Please give the data again exactly, with no line dropped.
┌──
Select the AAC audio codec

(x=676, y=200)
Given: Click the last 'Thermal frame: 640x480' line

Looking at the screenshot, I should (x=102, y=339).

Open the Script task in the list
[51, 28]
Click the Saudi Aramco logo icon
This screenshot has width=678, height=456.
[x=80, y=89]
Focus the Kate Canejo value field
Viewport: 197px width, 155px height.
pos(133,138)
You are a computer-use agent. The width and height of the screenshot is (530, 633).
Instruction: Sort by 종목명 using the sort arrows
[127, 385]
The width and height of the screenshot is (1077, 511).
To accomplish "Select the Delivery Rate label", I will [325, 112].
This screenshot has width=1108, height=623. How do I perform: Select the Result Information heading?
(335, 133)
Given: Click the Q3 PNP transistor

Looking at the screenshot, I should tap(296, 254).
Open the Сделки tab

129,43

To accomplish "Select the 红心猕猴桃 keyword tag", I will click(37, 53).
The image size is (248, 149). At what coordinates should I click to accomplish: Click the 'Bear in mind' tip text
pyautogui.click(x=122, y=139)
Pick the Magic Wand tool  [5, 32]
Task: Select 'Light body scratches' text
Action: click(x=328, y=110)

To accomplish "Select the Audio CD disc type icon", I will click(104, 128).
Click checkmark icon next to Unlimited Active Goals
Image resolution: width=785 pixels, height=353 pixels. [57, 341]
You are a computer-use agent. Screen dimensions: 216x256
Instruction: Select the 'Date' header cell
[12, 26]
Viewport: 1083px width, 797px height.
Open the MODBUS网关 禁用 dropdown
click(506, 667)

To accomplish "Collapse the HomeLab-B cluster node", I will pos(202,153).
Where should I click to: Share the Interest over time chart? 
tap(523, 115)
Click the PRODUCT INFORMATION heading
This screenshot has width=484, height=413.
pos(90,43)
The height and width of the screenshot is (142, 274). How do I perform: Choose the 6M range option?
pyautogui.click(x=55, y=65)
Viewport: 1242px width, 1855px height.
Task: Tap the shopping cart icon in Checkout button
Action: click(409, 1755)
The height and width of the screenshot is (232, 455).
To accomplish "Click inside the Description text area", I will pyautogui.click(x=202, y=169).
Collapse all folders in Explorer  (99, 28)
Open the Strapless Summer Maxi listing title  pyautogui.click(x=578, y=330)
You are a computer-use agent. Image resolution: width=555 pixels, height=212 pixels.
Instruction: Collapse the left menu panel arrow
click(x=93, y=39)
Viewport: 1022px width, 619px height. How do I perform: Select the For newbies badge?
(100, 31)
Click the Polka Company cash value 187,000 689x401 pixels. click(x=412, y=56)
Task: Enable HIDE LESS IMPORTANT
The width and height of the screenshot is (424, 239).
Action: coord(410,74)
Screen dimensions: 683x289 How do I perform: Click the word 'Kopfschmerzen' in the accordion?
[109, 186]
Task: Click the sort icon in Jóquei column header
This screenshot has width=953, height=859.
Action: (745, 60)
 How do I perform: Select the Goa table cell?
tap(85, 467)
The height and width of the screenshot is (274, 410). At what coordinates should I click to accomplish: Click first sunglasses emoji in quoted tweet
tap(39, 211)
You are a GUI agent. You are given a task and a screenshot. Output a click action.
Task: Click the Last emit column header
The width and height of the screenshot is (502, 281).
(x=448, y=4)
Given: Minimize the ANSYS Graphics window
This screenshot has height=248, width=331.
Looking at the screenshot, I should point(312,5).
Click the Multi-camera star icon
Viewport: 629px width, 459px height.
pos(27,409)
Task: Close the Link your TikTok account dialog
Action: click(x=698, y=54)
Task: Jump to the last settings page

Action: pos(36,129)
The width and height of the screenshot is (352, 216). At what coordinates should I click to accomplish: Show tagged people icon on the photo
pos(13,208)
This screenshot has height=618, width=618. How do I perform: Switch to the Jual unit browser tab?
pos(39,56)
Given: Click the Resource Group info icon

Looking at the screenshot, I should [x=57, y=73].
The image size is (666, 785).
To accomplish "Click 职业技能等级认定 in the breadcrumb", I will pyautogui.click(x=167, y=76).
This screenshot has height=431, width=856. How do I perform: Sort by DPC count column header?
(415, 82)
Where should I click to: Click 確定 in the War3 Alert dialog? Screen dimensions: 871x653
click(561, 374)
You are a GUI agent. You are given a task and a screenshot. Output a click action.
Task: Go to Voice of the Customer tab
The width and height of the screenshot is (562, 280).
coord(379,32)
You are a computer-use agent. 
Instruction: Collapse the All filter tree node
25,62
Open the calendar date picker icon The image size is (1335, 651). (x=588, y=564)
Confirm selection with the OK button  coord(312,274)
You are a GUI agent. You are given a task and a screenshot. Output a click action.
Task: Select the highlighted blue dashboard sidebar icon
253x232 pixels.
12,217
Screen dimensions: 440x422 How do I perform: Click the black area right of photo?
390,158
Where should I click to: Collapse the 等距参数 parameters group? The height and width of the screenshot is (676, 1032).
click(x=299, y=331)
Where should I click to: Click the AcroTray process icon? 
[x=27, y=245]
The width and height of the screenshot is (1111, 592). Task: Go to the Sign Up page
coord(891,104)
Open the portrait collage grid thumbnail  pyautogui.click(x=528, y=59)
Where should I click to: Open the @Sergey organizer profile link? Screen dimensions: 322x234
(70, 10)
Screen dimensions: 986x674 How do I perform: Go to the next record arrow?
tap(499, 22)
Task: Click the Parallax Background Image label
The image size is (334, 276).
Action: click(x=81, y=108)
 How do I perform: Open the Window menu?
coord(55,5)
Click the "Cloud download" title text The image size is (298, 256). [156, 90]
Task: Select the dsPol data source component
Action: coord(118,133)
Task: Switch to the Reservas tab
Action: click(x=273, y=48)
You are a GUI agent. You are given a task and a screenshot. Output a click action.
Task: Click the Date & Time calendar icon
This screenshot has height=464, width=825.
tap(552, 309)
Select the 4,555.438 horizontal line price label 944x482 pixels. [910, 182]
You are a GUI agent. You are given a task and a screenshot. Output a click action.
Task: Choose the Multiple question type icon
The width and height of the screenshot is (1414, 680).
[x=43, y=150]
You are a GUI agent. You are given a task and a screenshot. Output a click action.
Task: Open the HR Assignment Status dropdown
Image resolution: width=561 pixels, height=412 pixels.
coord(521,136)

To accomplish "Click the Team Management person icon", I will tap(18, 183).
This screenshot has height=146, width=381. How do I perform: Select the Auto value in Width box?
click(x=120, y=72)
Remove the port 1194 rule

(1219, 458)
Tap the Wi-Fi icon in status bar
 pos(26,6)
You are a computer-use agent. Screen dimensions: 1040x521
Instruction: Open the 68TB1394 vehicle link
└──
Your solution
Select the AAC audio codec

(x=676, y=200)
Given: Click the last 'Thermal frame: 640x480' line

Looking at the screenshot, I should (x=102, y=339).

Open the Script task in the list
[51, 28]
Click the Saudi Aramco logo icon
This screenshot has width=678, height=456.
[x=80, y=89]
Focus the Kate Canejo value field
Viewport: 197px width, 155px height.
pos(133,138)
You are a computer-use agent. The width and height of the screenshot is (530, 633).
Instruction: Sort by 종목명 using the sort arrows
[127, 385]
The width and height of the screenshot is (1077, 511).
To accomplish "Select the Delivery Rate label", I will [325, 112].
This screenshot has width=1108, height=623. How do I perform: Select the Result Information heading?
(335, 133)
Given: Click the Q3 PNP transistor

Looking at the screenshot, I should tap(296, 254).
Open the Сделки tab

129,43

To accomplish "Select the 红心猕猴桃 keyword tag", I will click(37, 53).
The image size is (248, 149). At what coordinates should I click to accomplish: Click the 'Bear in mind' tip text
pyautogui.click(x=122, y=139)
Pick the Magic Wand tool  [5, 32]
Task: Select 'Light body scratches' text
Action: click(x=328, y=110)

To accomplish "Select the Audio CD disc type icon", I will click(104, 128).
Click checkmark icon next to Unlimited Active Goals
Image resolution: width=785 pixels, height=353 pixels. [57, 341]
You are a computer-use agent. Screen dimensions: 216x256
Instruction: Select the 'Date' header cell
[12, 26]
Viewport: 1083px width, 797px height.
Open the MODBUS网关 禁用 dropdown
click(506, 667)

To accomplish "Collapse the HomeLab-B cluster node", I will pos(202,153).
Where should I click to: Share the Interest over time chart? 
tap(523, 115)
Click the PRODUCT INFORMATION heading
This screenshot has width=484, height=413.
pos(90,43)
The height and width of the screenshot is (142, 274). How do I perform: Choose the 6M range option?
pyautogui.click(x=55, y=65)
Viewport: 1242px width, 1855px height.
Task: Tap the shopping cart icon in Checkout button
Action: click(409, 1755)
The height and width of the screenshot is (232, 455).
To accomplish "Click inside the Description text area", I will pyautogui.click(x=202, y=169).
Collapse all folders in Explorer  (99, 28)
Open the Strapless Summer Maxi listing title  pyautogui.click(x=578, y=330)
You are a computer-use agent. Image resolution: width=555 pixels, height=212 pixels.
Instruction: Collapse the left menu panel arrow
click(x=93, y=39)
Viewport: 1022px width, 619px height. How do I perform: Select the For newbies badge?
(100, 31)
Click the Polka Company cash value 187,000 689x401 pixels. click(x=412, y=56)
Task: Enable HIDE LESS IMPORTANT
The width and height of the screenshot is (424, 239).
Action: coord(410,74)
Screen dimensions: 683x289 How do I perform: Click the word 'Kopfschmerzen' in the accordion?
[109, 186]
Task: Click the sort icon in Jóquei column header
This screenshot has width=953, height=859.
Action: (745, 60)
 How do I perform: Select the Goa table cell?
tap(85, 467)
The height and width of the screenshot is (274, 410). At what coordinates should I click to accomplish: Click first sunglasses emoji in quoted tweet
tap(39, 211)
You are a GUI agent. You are given a task and a screenshot. Output a click action.
Task: Click the Last emit column header
The width and height of the screenshot is (502, 281).
(x=448, y=4)
Given: Minimize the ANSYS Graphics window
This screenshot has height=248, width=331.
Looking at the screenshot, I should point(312,5).
Click the Multi-camera star icon
Viewport: 629px width, 459px height.
pos(27,409)
Task: Close the Link your TikTok account dialog
Action: click(x=698, y=54)
Task: Jump to the last settings page

Action: pos(36,129)
The width and height of the screenshot is (352, 216). At what coordinates should I click to accomplish: Show tagged people icon on the photo
pos(13,208)
This screenshot has height=618, width=618. How do I perform: Switch to the Jual unit browser tab?
pos(39,56)
Given: Click the Resource Group info icon

Looking at the screenshot, I should [x=57, y=73].
The image size is (666, 785).
To accomplish "Click 职业技能等级认定 in the breadcrumb", I will pyautogui.click(x=167, y=76).
This screenshot has height=431, width=856. How do I perform: Sort by DPC count column header?
(415, 82)
Where should I click to: Click 確定 in the War3 Alert dialog? Screen dimensions: 871x653
click(561, 374)
You are a GUI agent. You are given a task and a screenshot. Output a click action.
Task: Go to Voice of the Customer tab
The width and height of the screenshot is (562, 280).
coord(379,32)
You are a computer-use agent. 
Instruction: Collapse the All filter tree node
25,62
Open the calendar date picker icon The image size is (1335, 651). (x=588, y=564)
Confirm selection with the OK button  coord(312,274)
You are a GUI agent. You are given a task and a screenshot. Output a click action.
Task: Select the highlighted blue dashboard sidebar icon
253x232 pixels.
12,217
Screen dimensions: 440x422 How do I perform: Click the black area right of photo?
390,158
Where should I click to: Collapse the 等距参数 parameters group? The height and width of the screenshot is (676, 1032).
click(x=299, y=331)
Where should I click to: Click the AcroTray process icon? 
[x=27, y=245]
The width and height of the screenshot is (1111, 592). Task: Go to the Sign Up page
coord(891,104)
Open the portrait collage grid thumbnail  pyautogui.click(x=528, y=59)
Where should I click to: Open the @Sergey organizer profile link? Screen dimensions: 322x234
(70, 10)
Screen dimensions: 986x674 How do I perform: Go to the next record arrow?
tap(499, 22)
Task: Click the Parallax Background Image label
The image size is (334, 276).
Action: click(x=81, y=108)
 How do I perform: Open the Window menu?
coord(55,5)
Click the "Cloud download" title text The image size is (298, 256). [156, 90]
Task: Select the dsPol data source component
Action: coord(118,133)
Task: Switch to the Reservas tab
Action: click(x=273, y=48)
You are a GUI agent. You are given a task and a screenshot. Output a click action.
Task: Click the Date & Time calendar icon
This screenshot has height=464, width=825.
tap(552, 309)
Select the 4,555.438 horizontal line price label 944x482 pixels. [910, 182]
You are a GUI agent. You are given a task and a screenshot. Output a click action.
Task: Choose the Multiple question type icon
The width and height of the screenshot is (1414, 680).
[x=43, y=150]
You are a GUI agent. You are given a task and a screenshot. Output a click action.
Task: Open the HR Assignment Status dropdown
Image resolution: width=561 pixels, height=412 pixels.
coord(521,136)

To accomplish "Click the Team Management person icon", I will tap(18, 183).
This screenshot has height=146, width=381. How do I perform: Select the Auto value in Width box?
click(x=120, y=72)
Remove the port 1194 rule

(1219, 458)
Tap the Wi-Fi icon in status bar
 pos(26,6)
You are a computer-use agent. Screen dimensions: 1040x521
Instruction: Open the 68TB1394 vehicle link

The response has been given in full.